Arno von Rehbinder

from Wikipedia, the free encyclopedia

Arno von Rehbinder (born October 9, 1879 in Königsberg , East Prussia , † July 27, 1957 in Berlin ) was a lawyer and, as a member of the German Center Party, a member of the Reichstag .

Life

After attending high school in Königsberg studied Rehbinder there at the University of Konigsberg law and took to the trainee - and Assessor service there since 1910 work as a lawyer on. In 1918 he moved to Berlin and worked there as a banker. After 1933 he worked again as a lawyer in Berlin.

Political life

In Berlin, the active Protestant Rehbinder joined the Catholic Center Party in view of the anti-clerical policies of the Prussian USPD Culture Minister Adolph Hoffmann .

After the November Revolution , it tried to create an interdenominational Christian people's party against the threat of rule by the Marxist and thus the separation of church and state oriented SPD and USPD. In addition, the center dropped its name in many places and replaced it with "Christian People's Party". At the beginning of January 1919, it also created the “ Union of Christian Democrats . Evangelical branch of the Center Party ”. Led by Protestant theologians and representatives of the Berlin Protestant bourgeoisie, this attempted to combat the considerable anti-Catholic prejudices in German Protestantism and to promote an interdenominational party that stood up for German democracy and republic.
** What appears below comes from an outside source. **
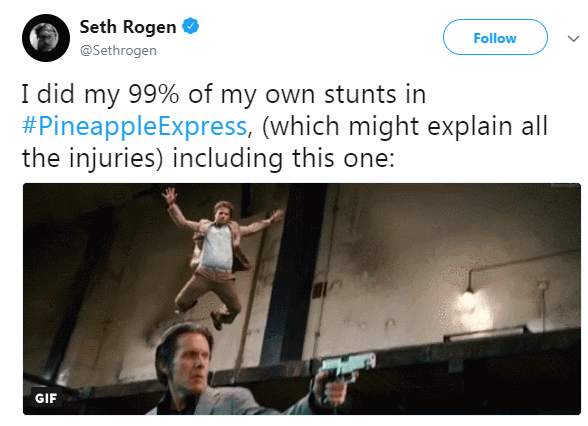Image resolution: width=588 pixels, height=426 pixels.
Task: Expand the tweet options chevron
Action: click(x=573, y=39)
But the union with the Catholics and the rejection of the monarchy let the “League of Christian Democrats” experience the sharpest rejection within Protestantism, so that it did not get beyond promising beginnings and was dissolved in 1920.

Rehbinder was a leading person in this federation and, as a Protestant center deputy, was a city ​​councilor in Berlin in 1919/20 . In 1920 he was elected as the only Protestant in the state committee (state board) of the Center Party, from 1924 he was then a member of the Reichsparteiausausschuss (Reichsvorstand).
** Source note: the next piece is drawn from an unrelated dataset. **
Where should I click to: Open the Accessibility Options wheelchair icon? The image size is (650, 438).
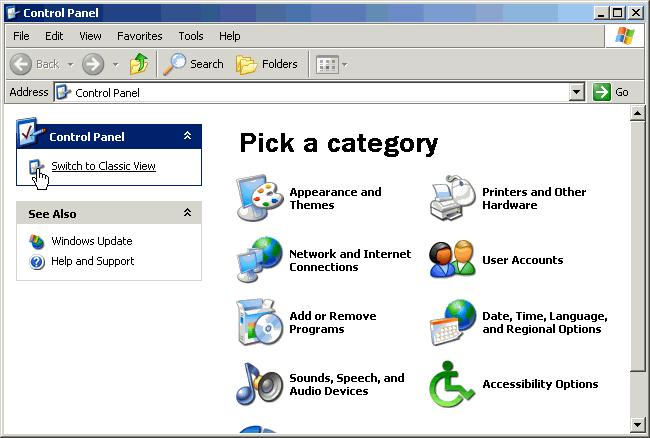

On March 7, 1921, von Rehbinder came as a successor on the Reichsliste of the Center Party because of the by-elections from February 20 to 1924 in the 2nd Reichstag, making him the first Protestant member of the Reichstag of the Center Party. At the same time he was elected to the Prussian state parliament in 1921 , but to avoid a double mandate he did not accept this election.

literature

  • Herbert Gottwald : Bund Christian Democrats (BCD) (Evangelical branch of the Center Party) 1919-1920 , in: Dieter Fricke u. a., Lexicon on party history. The bourgeois and petty bourgeois parties and associations in Germany 1789-1945, Volume 1, Leipzig / Cologne 1983, pp. 191–195.
  • Bernd Haunfelder : Member of the Reichstag of the German Center Party 1871–1933. Biographical handbook and historical photographs (= photo documents on the history of parliamentarism and political parties. Volume 4). Droste, Düsseldorf 1999, ISBN 3-7700-5223-4 , p. 345.